## [Directions]
Would you please return all of the entries below exactly as shown?

☆ ☆ ☆

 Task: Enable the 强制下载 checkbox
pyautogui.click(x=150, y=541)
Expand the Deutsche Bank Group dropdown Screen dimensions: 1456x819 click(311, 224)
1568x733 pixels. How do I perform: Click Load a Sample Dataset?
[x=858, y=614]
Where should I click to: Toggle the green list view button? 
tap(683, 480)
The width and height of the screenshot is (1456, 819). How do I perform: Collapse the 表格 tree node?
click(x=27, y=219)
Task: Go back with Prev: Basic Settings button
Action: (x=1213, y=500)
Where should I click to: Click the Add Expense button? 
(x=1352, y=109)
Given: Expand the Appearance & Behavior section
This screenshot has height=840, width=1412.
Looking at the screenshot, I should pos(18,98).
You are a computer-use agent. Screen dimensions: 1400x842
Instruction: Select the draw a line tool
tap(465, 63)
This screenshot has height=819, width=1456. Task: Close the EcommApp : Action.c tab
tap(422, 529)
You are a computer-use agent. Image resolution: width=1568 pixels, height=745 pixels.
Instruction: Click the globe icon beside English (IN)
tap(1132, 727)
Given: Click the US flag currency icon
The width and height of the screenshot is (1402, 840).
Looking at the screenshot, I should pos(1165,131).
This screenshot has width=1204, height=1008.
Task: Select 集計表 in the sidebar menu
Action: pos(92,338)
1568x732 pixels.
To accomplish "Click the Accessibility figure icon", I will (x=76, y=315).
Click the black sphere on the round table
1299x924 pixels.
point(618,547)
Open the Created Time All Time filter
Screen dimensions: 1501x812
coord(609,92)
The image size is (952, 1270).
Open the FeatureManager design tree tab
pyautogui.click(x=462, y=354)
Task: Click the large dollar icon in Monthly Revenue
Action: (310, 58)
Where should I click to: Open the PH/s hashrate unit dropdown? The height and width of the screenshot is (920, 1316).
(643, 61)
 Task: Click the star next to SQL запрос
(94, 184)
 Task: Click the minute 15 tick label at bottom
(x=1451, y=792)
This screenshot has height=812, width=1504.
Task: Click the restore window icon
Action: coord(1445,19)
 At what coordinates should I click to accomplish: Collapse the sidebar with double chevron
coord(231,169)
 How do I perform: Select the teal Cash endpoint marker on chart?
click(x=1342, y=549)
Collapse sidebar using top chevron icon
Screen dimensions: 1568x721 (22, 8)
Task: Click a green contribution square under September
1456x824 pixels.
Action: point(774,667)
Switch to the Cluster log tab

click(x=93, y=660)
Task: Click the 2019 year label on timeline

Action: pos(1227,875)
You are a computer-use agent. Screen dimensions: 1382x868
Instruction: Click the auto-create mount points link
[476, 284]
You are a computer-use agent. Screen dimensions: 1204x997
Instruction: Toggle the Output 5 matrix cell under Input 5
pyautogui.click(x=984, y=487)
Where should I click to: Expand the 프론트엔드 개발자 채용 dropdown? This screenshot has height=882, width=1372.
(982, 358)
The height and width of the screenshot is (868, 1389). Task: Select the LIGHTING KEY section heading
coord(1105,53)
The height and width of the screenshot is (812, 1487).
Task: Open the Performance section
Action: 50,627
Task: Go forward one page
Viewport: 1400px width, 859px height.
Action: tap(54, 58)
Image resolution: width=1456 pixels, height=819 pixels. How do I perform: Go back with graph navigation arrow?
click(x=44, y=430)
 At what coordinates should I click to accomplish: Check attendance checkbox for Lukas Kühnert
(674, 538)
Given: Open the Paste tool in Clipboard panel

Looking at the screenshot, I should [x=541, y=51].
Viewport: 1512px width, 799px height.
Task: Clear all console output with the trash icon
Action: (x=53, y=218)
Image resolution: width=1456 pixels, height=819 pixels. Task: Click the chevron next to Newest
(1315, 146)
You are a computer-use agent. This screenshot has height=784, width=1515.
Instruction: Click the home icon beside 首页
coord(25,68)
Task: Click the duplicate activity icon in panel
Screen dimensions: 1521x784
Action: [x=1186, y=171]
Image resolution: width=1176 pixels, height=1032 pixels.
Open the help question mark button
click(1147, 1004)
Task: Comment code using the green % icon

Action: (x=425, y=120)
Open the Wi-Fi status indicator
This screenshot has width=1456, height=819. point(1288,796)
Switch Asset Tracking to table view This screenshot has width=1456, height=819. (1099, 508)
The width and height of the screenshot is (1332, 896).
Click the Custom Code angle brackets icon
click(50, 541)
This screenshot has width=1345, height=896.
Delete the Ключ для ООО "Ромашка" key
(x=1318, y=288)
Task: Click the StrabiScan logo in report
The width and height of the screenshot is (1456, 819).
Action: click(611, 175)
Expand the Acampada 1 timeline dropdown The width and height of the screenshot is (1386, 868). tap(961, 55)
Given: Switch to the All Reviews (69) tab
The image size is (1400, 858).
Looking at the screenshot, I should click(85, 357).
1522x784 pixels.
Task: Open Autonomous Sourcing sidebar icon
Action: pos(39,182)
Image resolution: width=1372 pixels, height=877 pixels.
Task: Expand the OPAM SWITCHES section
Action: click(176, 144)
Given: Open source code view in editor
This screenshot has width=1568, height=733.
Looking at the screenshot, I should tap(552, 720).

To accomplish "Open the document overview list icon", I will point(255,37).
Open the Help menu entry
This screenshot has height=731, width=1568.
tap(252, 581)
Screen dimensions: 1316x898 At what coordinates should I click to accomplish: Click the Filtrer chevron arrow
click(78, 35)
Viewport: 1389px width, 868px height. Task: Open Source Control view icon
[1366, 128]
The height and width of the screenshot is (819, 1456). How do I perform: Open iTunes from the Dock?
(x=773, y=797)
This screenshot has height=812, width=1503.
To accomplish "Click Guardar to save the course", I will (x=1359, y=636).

☆ ☆ ☆

## [Result of the task]
 Task: Enable the 强制下载 checkbox
pyautogui.click(x=150, y=541)
Expand the Deutsche Bank Group dropdown Screen dimensions: 1456x819 click(311, 224)
1568x733 pixels. How do I perform: Click Load a Sample Dataset?
[x=858, y=614]
Where should I click to: Toggle the green list view button? 
tap(683, 480)
The width and height of the screenshot is (1456, 819). How do I perform: Collapse the 表格 tree node?
click(x=27, y=219)
Task: Go back with Prev: Basic Settings button
Action: (x=1213, y=500)
Where should I click to: Click the Add Expense button? 
(x=1352, y=109)
Given: Expand the Appearance & Behavior section
This screenshot has height=840, width=1412.
Looking at the screenshot, I should pos(18,98).
You are a computer-use agent. Screen dimensions: 1400x842
Instruction: Select the draw a line tool
tap(465, 63)
This screenshot has height=819, width=1456. Task: Close the EcommApp : Action.c tab
tap(422, 529)
You are a computer-use agent. Image resolution: width=1568 pixels, height=745 pixels.
Instruction: Click the globe icon beside English (IN)
tap(1132, 727)
Given: Click the US flag currency icon
The width and height of the screenshot is (1402, 840).
Looking at the screenshot, I should pos(1165,131).
This screenshot has width=1204, height=1008.
Task: Select 集計表 in the sidebar menu
Action: pos(92,338)
1568x732 pixels.
To accomplish "Click the Accessibility figure icon", I will (x=76, y=315).
Click the black sphere on the round table
1299x924 pixels.
point(618,547)
Open the Created Time All Time filter
Screen dimensions: 1501x812
coord(609,92)
The image size is (952, 1270).
Open the FeatureManager design tree tab
pyautogui.click(x=462, y=354)
Task: Click the large dollar icon in Monthly Revenue
Action: (310, 58)
Where should I click to: Open the PH/s hashrate unit dropdown? The height and width of the screenshot is (920, 1316).
(643, 61)
 Task: Click the star next to SQL запрос
(94, 184)
 Task: Click the minute 15 tick label at bottom
(x=1451, y=792)
This screenshot has height=812, width=1504.
Task: Click the restore window icon
Action: coord(1445,19)
 At what coordinates should I click to accomplish: Collapse the sidebar with double chevron
coord(231,169)
 How do I perform: Select the teal Cash endpoint marker on chart?
click(x=1342, y=549)
Collapse sidebar using top chevron icon
Screen dimensions: 1568x721 (22, 8)
Task: Click a green contribution square under September
1456x824 pixels.
Action: point(774,667)
Switch to the Cluster log tab

click(x=93, y=660)
Task: Click the 2019 year label on timeline

Action: pos(1227,875)
You are a computer-use agent. Screen dimensions: 1382x868
Instruction: Click the auto-create mount points link
[476, 284]
You are a computer-use agent. Screen dimensions: 1204x997
Instruction: Toggle the Output 5 matrix cell under Input 5
pyautogui.click(x=984, y=487)
Where should I click to: Expand the 프론트엔드 개발자 채용 dropdown? This screenshot has height=882, width=1372.
(982, 358)
The height and width of the screenshot is (868, 1389). Task: Select the LIGHTING KEY section heading
coord(1105,53)
The height and width of the screenshot is (812, 1487).
Task: Open the Performance section
Action: 50,627
Task: Go forward one page
Viewport: 1400px width, 859px height.
Action: tap(54, 58)
Image resolution: width=1456 pixels, height=819 pixels. How do I perform: Go back with graph navigation arrow?
click(x=44, y=430)
 At what coordinates should I click to accomplish: Check attendance checkbox for Lukas Kühnert
(674, 538)
Given: Open the Paste tool in Clipboard panel

Looking at the screenshot, I should [x=541, y=51].
Viewport: 1512px width, 799px height.
Task: Clear all console output with the trash icon
Action: (x=53, y=218)
Image resolution: width=1456 pixels, height=819 pixels. Task: Click the chevron next to Newest
(1315, 146)
You are a computer-use agent. This screenshot has height=784, width=1515.
Instruction: Click the home icon beside 首页
coord(25,68)
Task: Click the duplicate activity icon in panel
Screen dimensions: 1521x784
Action: [x=1186, y=171]
Image resolution: width=1176 pixels, height=1032 pixels.
Open the help question mark button
click(1147, 1004)
Task: Comment code using the green % icon

Action: (x=425, y=120)
Open the Wi-Fi status indicator
This screenshot has width=1456, height=819. point(1288,796)
Switch Asset Tracking to table view This screenshot has width=1456, height=819. (1099, 508)
The width and height of the screenshot is (1332, 896).
Click the Custom Code angle brackets icon
click(50, 541)
This screenshot has width=1345, height=896.
Delete the Ключ для ООО "Ромашка" key
(x=1318, y=288)
Task: Click the StrabiScan logo in report
The width and height of the screenshot is (1456, 819).
Action: click(611, 175)
Expand the Acampada 1 timeline dropdown The width and height of the screenshot is (1386, 868). tap(961, 55)
Given: Switch to the All Reviews (69) tab
The image size is (1400, 858).
Looking at the screenshot, I should click(85, 357).
1522x784 pixels.
Task: Open Autonomous Sourcing sidebar icon
Action: pos(39,182)
Image resolution: width=1372 pixels, height=877 pixels.
Task: Expand the OPAM SWITCHES section
Action: click(176, 144)
Given: Open source code view in editor
This screenshot has width=1568, height=733.
Looking at the screenshot, I should tap(552, 720).

To accomplish "Open the document overview list icon", I will point(255,37).
Open the Help menu entry
This screenshot has height=731, width=1568.
tap(252, 581)
Screen dimensions: 1316x898 At what coordinates should I click to accomplish: Click the Filtrer chevron arrow
click(78, 35)
Viewport: 1389px width, 868px height. Task: Open Source Control view icon
[1366, 128]
The height and width of the screenshot is (819, 1456). How do I perform: Open iTunes from the Dock?
(x=773, y=797)
This screenshot has height=812, width=1503.
To accomplish "Click Guardar to save the course", I will (x=1359, y=636).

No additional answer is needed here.